Suyud menilai, putusan tersebut secara tegas mewajibkan pemerintah melalui LMKN untuk menyusun mekanisme dan pedoman tarif lisensi, termasuk tarif royalti bagi penyelenggara konser musik. “Ini penting agar besaran royalti yang dibayarkan dan didistribusikan tidak lagi menjadi ruang perdebatan,” ujarnya.
Mahkamah Konstitusi juga menegaskan penerapan prinsip restorative justice dalam sanksi pidana pelanggaran hak cipta sebagaimana diatur dalam Pasal 113 ayat (2) UU Hak Cipta.

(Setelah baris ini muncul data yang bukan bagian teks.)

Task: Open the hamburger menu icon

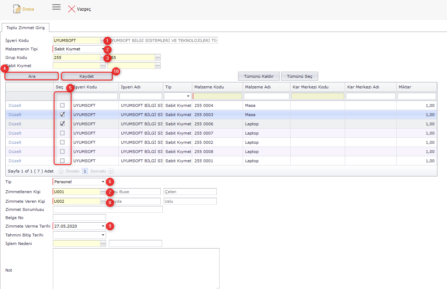Action: tap(56, 7)
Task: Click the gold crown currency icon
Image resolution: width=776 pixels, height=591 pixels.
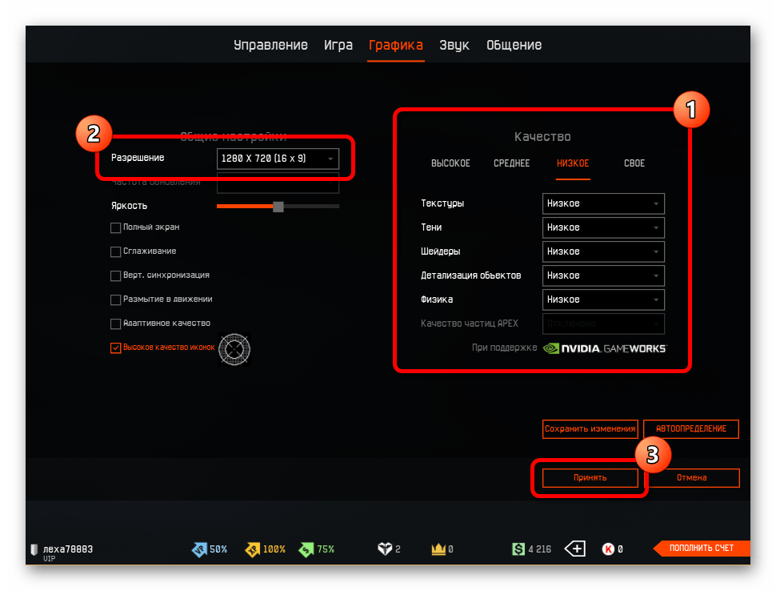Action: (438, 549)
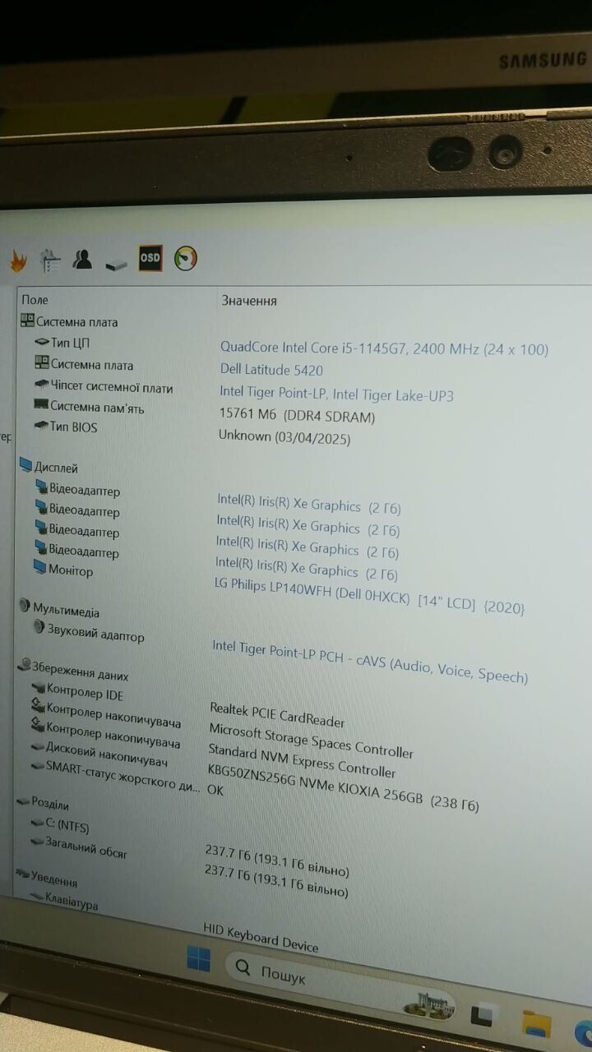
Task: Click the checklist report icon in toolbar
Action: tap(51, 261)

Ketentuan tersebut dinilai sejalan dengan semangat penyelesaian sengketa secara damai.
“Undang-Undang Hak Cipta sudah mengatur bahwa sengketa hak cipta wajib ditempuh melalui mediasi terlebih dahulu sebelum masuk ke ranah pidana, kecuali dalam kasus pembajakan,” jelasnya.
Ia berharap kejelasan regulasi pasca putusan MK dapat memperkuat ekosistem industri musik nasional. “Jika skema, tarif, dan mekanisme mediasi royalti diatur dengan jelas, maka hubungan antara pengguna komersial dan pencipta akan menjadi lebih adil dan berimbang,” ujarnya.
EO WAJIB BAYAR ROYALTI KONSER MELALUI LMKN
Terkait polemik izin langsung atau direct license kepada pencipta lagu dan/atau musik pasca Putusan MK Nomor 28/PUU-XXIII/2025, Suyud Margono menegaskan bahwa penyelenggara konser atau event organizer tetap wajib membayar royalti melalui LMKN.
“Pembayaran royalti konser harus dilakukan melalui sistem pengelolaan kolektif yang dikelola LMKN, bukan melalui izin langsung kepada pencipta,” tegasnya.
Royalti yang dihimpun LMKN selanjutnya akan didistribusikan kepada pencipta dan pemegang hak cipta melalui lembaga manajemen kolektif. “Skema ini memberikan kepastian bagi penyanyi dan musisi agar tidak lagi berada dalam posisi rentan ketika membawakan lagu dalam pertunjukan komersial,” ujarnya.
Menurutnya, polemik izin langsung muncul akibat ketidakpastian hukum yang dialami pelaku pertunjukan musik, termasuk kekhawatiran adanya larangan dari pencipta atau pemegang hak cipta. “Hal ini menunjukkan pentingnya kepastian hukum dalam pengelolaan royalti,” katanya.
Ia menambahkan, Pasal 23 ayat (5) UU Hak Cipta mengatur bahwa setiap orang dapat menggunakan ciptaan secara komersial dalam suatu pertunjukan tanpa meminta izin langsung kepada pencipta, dengan kewajiban membayar imbalan melalui lembaga manajemen kolektif.
“Dalam Putusan MK Nomor 28/PUU-XXIII/2025, frasa ‘setiap orang’ dimaknai termasuk penyelenggara pertunjukan secara komersial. Artinya, tanggung jawab pembayaran royalti berada pada event organizer , bukan pada penyanyi atau musisi,” tegas Suyud.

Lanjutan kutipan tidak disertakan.